Barber willing to sell his kidney for hip surgery fees

Mwangi at his Gatundu home during the interview. / NGANGA THAIRU
Mwangi at his Gatundu home during the interview. / NGANGA THAIRU

Until September 1999, Joseph Kimani Mwangi was leading a normal life and fending for his family as a barber in Gatundu town. All this changed one day in Nakuru town, when a boda boda he was riding on as a passenger was struck by a car in a hit-and-run accident, damaging his hip joint.

The accident left Mwangi, 52, hospitalised for three years at the Nakuru Provincial General Hospital. His left leg became immobilised since the doctors concentrated on the right leg, where the injuries were more visible.

After visiting various hospitals from Kijabe to Kikuyu, it was at Voi that he was diagnosed with a hip joint problem and a crack. The doctor consulted his colleagues in Britain, who in turn recommended a hospital in Haifa, Israel, with the facilities to treat Mwangi’s condition.

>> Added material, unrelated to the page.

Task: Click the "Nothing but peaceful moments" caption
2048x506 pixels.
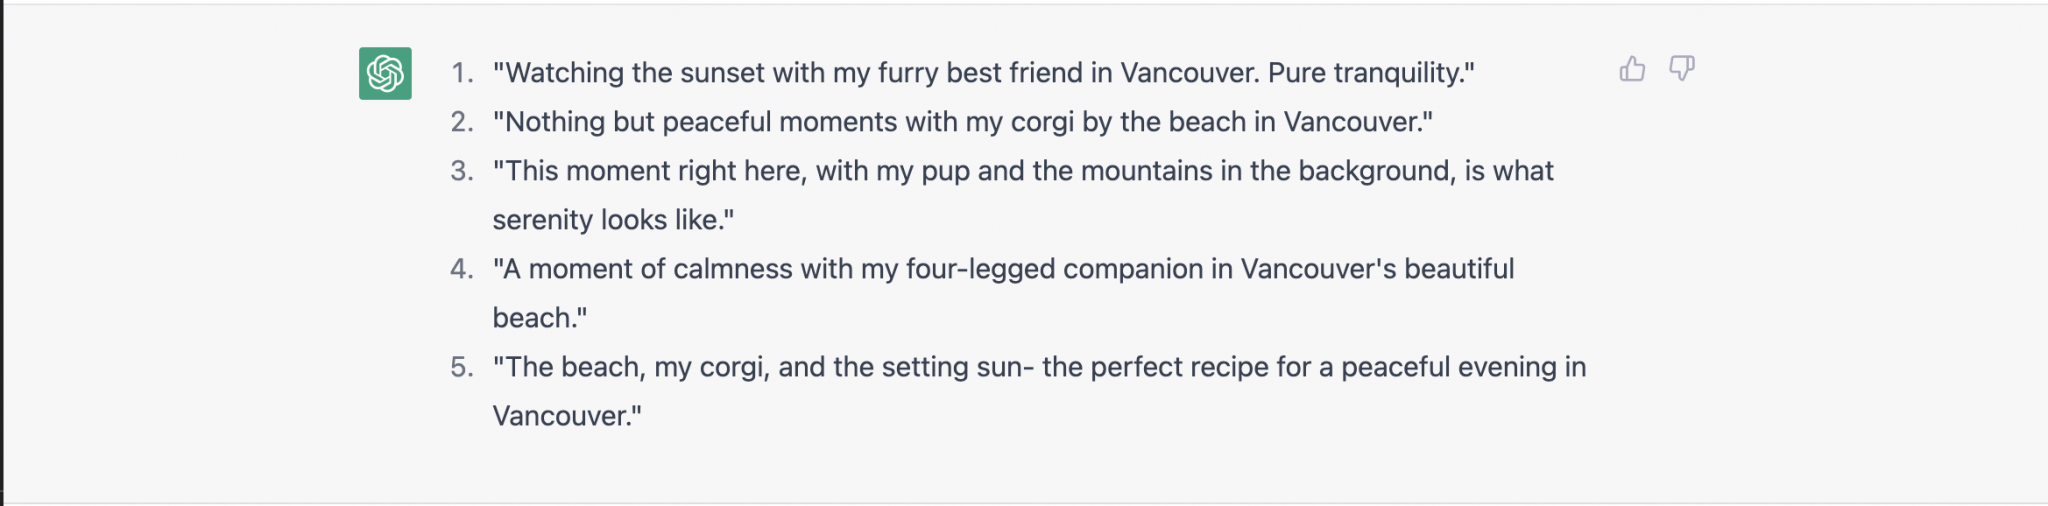Action: (x=962, y=122)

Speaking at his Gatundu home, Mwangi showed the Star a copy of a medical report signed by Barry Varkel, the patient care manager of Shemer Medical Care in Israel. The treatment required Sh1.7 million, including travel and admission expenses.

Mwangi has been living with pain and raising the required amount has been difficult. Two fundraisers have only succeeded in raising Sh31,000. Former Gatundu MP Jossy Ngugi had promised to take care for his treatment before his sudden death in 2014, Mwangi says.

Now the father of eight is so desperate, he is offering to sell one of his kidneys to meet the expenses of replacing the damaged hip joint. “I am ready to offer one of my kidneys to any willing buyer since I have gone through a lot of suffering and I'm forced to rely on well wishers for support,” Mwangi says.

Mwangi’s wife Jacinta Njeri says the family has gone through tough times since the accident. Njeri, a housewife, says she has been had to become the family’s sole breadwinner. Life gets harder when her husband experiences unbearable pain, as the whole family is forced to spend the night at his bedside, comforting and praying for him.

“I was initially reluctant when he disclosed to me his wish to sell one of his body organs but if this will give us relief as a family, then I have no objection,” says Njeri, who has now developed stomach ulcers due to the stress she has gone through for 13 years.

The housewife, who maintains her family through menial jobs in neighbouring farms, says two of her children were forced to drop from school at class six due to the overwhelming burden of maintaining the family and meeting the medical expenses of her husband, who has to attend clinics regularly.